## TEXT
Note that if your Input file consists of correlation coefficients only (e.g., from a published source), and no means, standard deviations, or N is available, you may simply assume standardized data (mean = 0, standard deviation = 1) and an N of, for example, 100 (N must be greater than the number of variables in the analysis). You will first need to add these four cases (means, standard deviation, cases and matrix) to your spreadsheet before you can run the analysis. Of course, in the results, the descriptive statistics for each variable are not meaningful in that case, however, the cluster analysis can be performed based on the correlation coefficients alone.

Cluster. The Cluster box contains two options: Variables (columns) and Cases (rows). The option you select determines how STATISTICA interprets the selected Variables. Note that the Cluster box is only available if Raw data is selected as the Input file.

Variables (columns). If Variables (Columns) is selected, STATISTICA interprets the selected Variables (see above) as objects.

Cases (rows). If Cases (rows) is selected, STATISTICA interprets the selected Variables as dimensions.

Amalgamation (linkage) rule. There are seven different amalgamation rules available in the Amalgamation (linkage) rule box: Single Linkage, Complete Linkage, Unweighted pair-group average, Weighted pair-group average, Unweighted pair-group centroid, Weighted pair-group centroid (median), and Ward's method. The default rule is Single Linkage (also called the "method of the nearest neighbors").

One of the main parameters that guides the joining (tree-clustering) process is the linkage rule, that is, the rule that determines when two clusters are to be joined (linked or amalgamated). For a detailed description of amalgamation rules, see Joining (Tree Clustering) Introductory Overview - Amalgamation or Linkage Rules.

## EXERCISE TASK 1
Copy these lines from the records verbatim, beginning at the line that contains "How do I perform: Click" and stopping after the line that contains "tap(440, 210)".

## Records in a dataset
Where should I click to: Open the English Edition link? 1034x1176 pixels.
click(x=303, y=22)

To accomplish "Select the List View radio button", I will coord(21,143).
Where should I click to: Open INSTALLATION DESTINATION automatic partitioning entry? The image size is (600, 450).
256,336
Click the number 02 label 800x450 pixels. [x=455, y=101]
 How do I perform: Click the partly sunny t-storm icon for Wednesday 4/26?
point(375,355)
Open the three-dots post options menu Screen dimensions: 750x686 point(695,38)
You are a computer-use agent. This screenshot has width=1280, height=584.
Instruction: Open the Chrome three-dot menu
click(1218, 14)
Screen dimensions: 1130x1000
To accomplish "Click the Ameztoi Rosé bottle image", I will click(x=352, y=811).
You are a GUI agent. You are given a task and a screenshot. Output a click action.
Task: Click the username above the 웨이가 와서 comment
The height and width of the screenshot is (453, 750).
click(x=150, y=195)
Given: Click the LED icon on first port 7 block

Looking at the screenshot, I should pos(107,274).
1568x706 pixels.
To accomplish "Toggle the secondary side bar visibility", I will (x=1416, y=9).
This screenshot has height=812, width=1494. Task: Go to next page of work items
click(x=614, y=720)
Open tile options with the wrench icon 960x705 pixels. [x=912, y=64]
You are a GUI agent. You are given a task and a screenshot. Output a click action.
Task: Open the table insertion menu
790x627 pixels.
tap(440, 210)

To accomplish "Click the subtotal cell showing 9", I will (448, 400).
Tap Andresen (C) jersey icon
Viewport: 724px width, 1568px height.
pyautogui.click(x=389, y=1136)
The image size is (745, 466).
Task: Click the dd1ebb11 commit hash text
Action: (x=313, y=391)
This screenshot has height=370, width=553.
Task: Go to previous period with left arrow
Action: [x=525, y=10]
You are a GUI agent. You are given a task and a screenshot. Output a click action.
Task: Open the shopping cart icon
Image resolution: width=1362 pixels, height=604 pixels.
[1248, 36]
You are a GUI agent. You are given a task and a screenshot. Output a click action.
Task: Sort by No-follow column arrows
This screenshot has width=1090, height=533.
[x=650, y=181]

## EXERCISE TASK 2
According to the cluster analysis text, which amalgamation rule is the default?

## FINAL RESULT 1
 How do I perform: Click the partly sunny t-storm icon for Wednesday 4/26?
point(375,355)
Open the three-dots post options menu Screen dimensions: 750x686 point(695,38)
You are a computer-use agent. This screenshot has width=1280, height=584.
Instruction: Open the Chrome three-dot menu
click(1218, 14)
Screen dimensions: 1130x1000
To accomplish "Click the Ameztoi Rosé bottle image", I will click(x=352, y=811).
You are a GUI agent. You are given a task and a screenshot. Output a click action.
Task: Click the username above the 웨이가 와서 comment
The height and width of the screenshot is (453, 750).
click(x=150, y=195)
Given: Click the LED icon on first port 7 block

Looking at the screenshot, I should pos(107,274).
1568x706 pixels.
To accomplish "Toggle the secondary side bar visibility", I will (x=1416, y=9).
This screenshot has height=812, width=1494. Task: Go to next page of work items
click(x=614, y=720)
Open tile options with the wrench icon 960x705 pixels. [x=912, y=64]
You are a GUI agent. You are given a task and a screenshot. Output a click action.
Task: Open the table insertion menu
790x627 pixels.
tap(440, 210)

## FINAL RESULT 2
Single Linkage